ASSIGNMENT:
Below this line is the material. Write out only its lines from the one containing "[Twitter] (474, 2434)" through the one containing "Dr. Dre (26, 1106)", both kept, exactly.

THE RECORDS:

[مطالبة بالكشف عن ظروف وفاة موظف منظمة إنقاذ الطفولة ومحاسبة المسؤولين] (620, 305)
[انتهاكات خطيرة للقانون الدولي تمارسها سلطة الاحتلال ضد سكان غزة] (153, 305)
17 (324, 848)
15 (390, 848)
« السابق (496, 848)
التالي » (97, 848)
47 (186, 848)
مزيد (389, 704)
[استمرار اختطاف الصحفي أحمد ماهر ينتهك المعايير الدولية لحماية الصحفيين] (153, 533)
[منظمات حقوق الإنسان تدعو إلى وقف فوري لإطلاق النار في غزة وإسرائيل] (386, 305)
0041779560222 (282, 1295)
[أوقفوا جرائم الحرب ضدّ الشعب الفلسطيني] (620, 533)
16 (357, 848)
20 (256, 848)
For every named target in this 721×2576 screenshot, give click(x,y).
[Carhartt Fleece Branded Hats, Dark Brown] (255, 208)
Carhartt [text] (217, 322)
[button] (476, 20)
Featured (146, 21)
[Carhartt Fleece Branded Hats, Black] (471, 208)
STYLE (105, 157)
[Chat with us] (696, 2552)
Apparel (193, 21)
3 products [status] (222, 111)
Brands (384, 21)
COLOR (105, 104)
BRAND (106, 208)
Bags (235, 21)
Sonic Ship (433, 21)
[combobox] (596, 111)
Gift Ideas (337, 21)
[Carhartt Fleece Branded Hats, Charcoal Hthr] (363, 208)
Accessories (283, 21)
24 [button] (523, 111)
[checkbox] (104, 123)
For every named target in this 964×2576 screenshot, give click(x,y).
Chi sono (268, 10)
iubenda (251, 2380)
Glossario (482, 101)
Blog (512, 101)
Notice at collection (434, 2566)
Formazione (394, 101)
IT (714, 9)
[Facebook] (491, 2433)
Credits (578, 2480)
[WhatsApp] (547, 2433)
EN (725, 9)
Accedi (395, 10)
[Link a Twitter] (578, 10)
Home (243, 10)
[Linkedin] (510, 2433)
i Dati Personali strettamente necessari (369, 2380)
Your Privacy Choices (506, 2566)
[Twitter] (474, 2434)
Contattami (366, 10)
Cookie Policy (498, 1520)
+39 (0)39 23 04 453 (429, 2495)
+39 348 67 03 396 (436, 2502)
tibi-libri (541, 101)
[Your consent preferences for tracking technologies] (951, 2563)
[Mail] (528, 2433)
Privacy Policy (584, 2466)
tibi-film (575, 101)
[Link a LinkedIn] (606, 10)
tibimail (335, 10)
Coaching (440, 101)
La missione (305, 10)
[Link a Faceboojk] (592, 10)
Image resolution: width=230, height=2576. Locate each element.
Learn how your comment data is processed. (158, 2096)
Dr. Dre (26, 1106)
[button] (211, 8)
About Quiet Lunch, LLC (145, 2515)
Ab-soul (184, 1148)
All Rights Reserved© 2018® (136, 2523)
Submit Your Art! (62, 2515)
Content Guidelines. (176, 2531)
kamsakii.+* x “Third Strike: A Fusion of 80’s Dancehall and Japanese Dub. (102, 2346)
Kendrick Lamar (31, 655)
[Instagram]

EXERCISE RESPONSE:
[Twitter] (474, 2434)
Contattami (366, 10)
Cookie Policy (498, 1520)
+39 (0)39 23 04 453 (429, 2495)
+39 348 67 03 396 (436, 2502)
tibi-libri (541, 101)
[Your consent preferences for tracking technologies] (951, 2563)
[Mail] (528, 2433)
Privacy Policy (584, 2466)
tibi-film (575, 101)
[Link a LinkedIn] (606, 10)
tibimail (335, 10)
Coaching (440, 101)
La missione (305, 10)
[Link a Faceboojk] (592, 10)
Image resolution: width=230, height=2576. Locate each element.
Learn how your comment data is processed. (158, 2096)
Dr. Dre (26, 1106)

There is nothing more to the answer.